He stood behind her, so he didn’t see her face. When he brought the blade up against her throat, she raised a reinforcing hand to his wrist, as if she thought he might have faltered.

Dean’s relationship with knives had changed for good. He knew it as he dragged the blade across her neck. When her knees went, he took her weight and folded her on the ground; a bloody, bubbling, leaky doll.

It was the same in the dream. Over and over. He stood behind them all. They all raised that same hand to his wrist. But he didn’t hesitate. Not with Christine, or Shelley, or Meg, or Jo.

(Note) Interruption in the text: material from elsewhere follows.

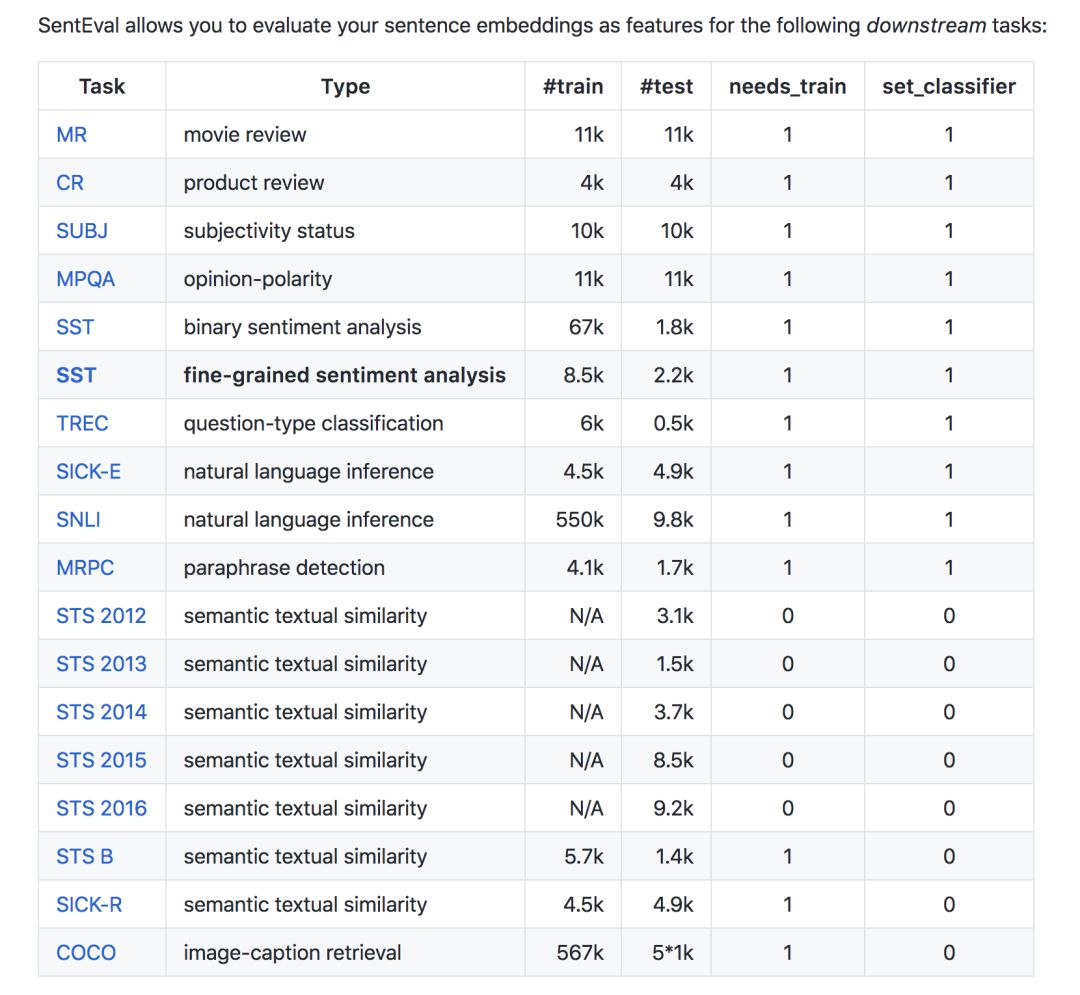Screen dimensions: 1080x995
Task: Open the STS 2012 link
Action: click(101, 616)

*********************************************************************************************

Jo sat Indian style on the carpet in front of the coffee table and finished loading the magazines. From where he sat at the dining room table beside Marcus, Sam had a clear line of sight to both her, and his brother sprawled on the couch behind her. Dean’d hit the deck fast and hard; hadn’t moved a muscle since Sam had taken the ammunition from his drug-clumsy hands and tipped him out of the upright position. In between the sporadic conversation at the table around him, Sam could hear his brother’s quiet snoring. When she was done with the rounds, Jo got started on a weapons check. She worked quickly, her level of comfort with the firearms as much a surprise to Marcus as it was to Sam.

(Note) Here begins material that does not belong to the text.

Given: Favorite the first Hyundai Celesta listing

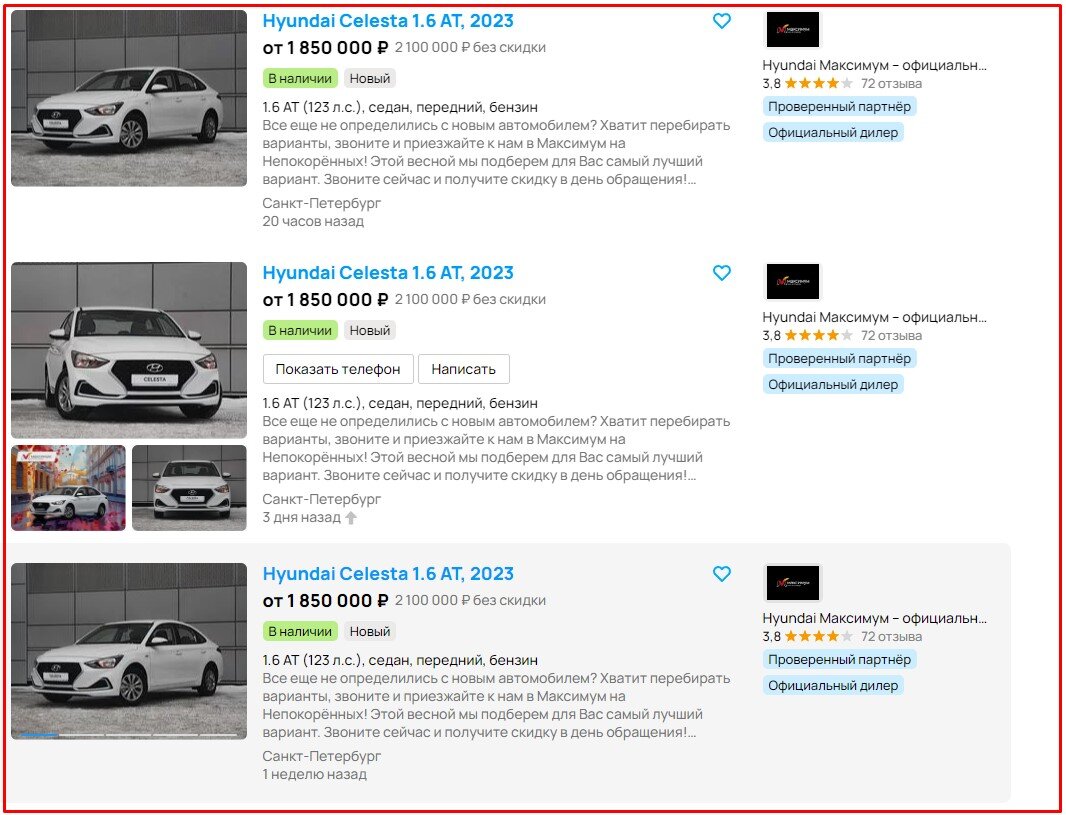Looking at the screenshot, I should [721, 21].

It was just after midnight when they hit the first jackpot.

“Okay, I think I got something about the knife.”

Sam blinked smarting eyes at Marcus. “What about it?”

Marcus ceased his frantic scribbling, swiveled the book around and tapped the diagram on the page with his finger. “Look familiar?”

Sam squinted, saw the serpent engraving winding up the handle. “Very. What does it say?”

“It’s called the Dagger of Andromalius.”

Sam frowned. “Why do I know that name?”

“Legemeton Vel Calvicula Salomonis Regis.” Bobby downed the last of his coffee, cracked the mug onto the table. “Andromalius’s the last demon listed in The Goetia. Dagger’s news to me, though. Never heard of it.”

“So, what’s his deal?”

Bobby shrugged. “According to King Solomon, his office was a kind of underworld regulatory facility. You can read it a few ways, but essentially he’s supposed to have maintained honor amongst demons. If there is such a thing.”

“With the Dagger? Like a demonic cleaner?”

“I dunno. Like I said, I never heard of it before.” Bobby rifled through the texts on the table. It took him a while to find what he was after, but finally he threw an open book down the length of the table. Sam caught it on the slide, found himself staring at a drawing of a large-headed man, a serpent snaking around his arm and rearing out of his hand.

“There’s not a lot of pictorial representations of Andromalius around,” Bobby explained. “He’s a bit of a dark horse. Supposedly he appears in human form, holding a serpent.”

“Or a dagger with a serpent handle.”

“Startin’ to look like. Yeah.”

“So, how did Christine Picoult end up with this thing?”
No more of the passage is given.